## Given exercise
Reproduce every one of the entries below word for word.

## Materials provided
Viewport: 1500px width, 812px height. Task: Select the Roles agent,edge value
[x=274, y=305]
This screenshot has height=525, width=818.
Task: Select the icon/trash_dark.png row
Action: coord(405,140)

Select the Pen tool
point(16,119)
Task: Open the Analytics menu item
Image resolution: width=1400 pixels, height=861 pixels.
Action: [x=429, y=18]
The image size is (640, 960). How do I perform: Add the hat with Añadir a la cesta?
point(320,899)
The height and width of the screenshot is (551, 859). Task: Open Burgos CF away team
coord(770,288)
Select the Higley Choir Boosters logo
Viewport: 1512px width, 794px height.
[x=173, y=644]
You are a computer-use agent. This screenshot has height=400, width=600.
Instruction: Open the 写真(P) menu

## Answer for the task
Viewport: 1500px width, 812px height. Task: Select the Roles agent,edge value
[x=274, y=305]
This screenshot has height=525, width=818.
Task: Select the icon/trash_dark.png row
Action: coord(405,140)

Select the Pen tool
point(16,119)
Task: Open the Analytics menu item
Image resolution: width=1400 pixels, height=861 pixels.
Action: [x=429, y=18]
The image size is (640, 960). How do I perform: Add the hat with Añadir a la cesta?
point(320,899)
The height and width of the screenshot is (551, 859). Task: Open Burgos CF away team
coord(770,288)
Select the Higley Choir Boosters logo
Viewport: 1512px width, 794px height.
[x=173, y=644]
You are a computer-use agent. This screenshot has height=400, width=600.
Instruction: Open the 写真(P) menu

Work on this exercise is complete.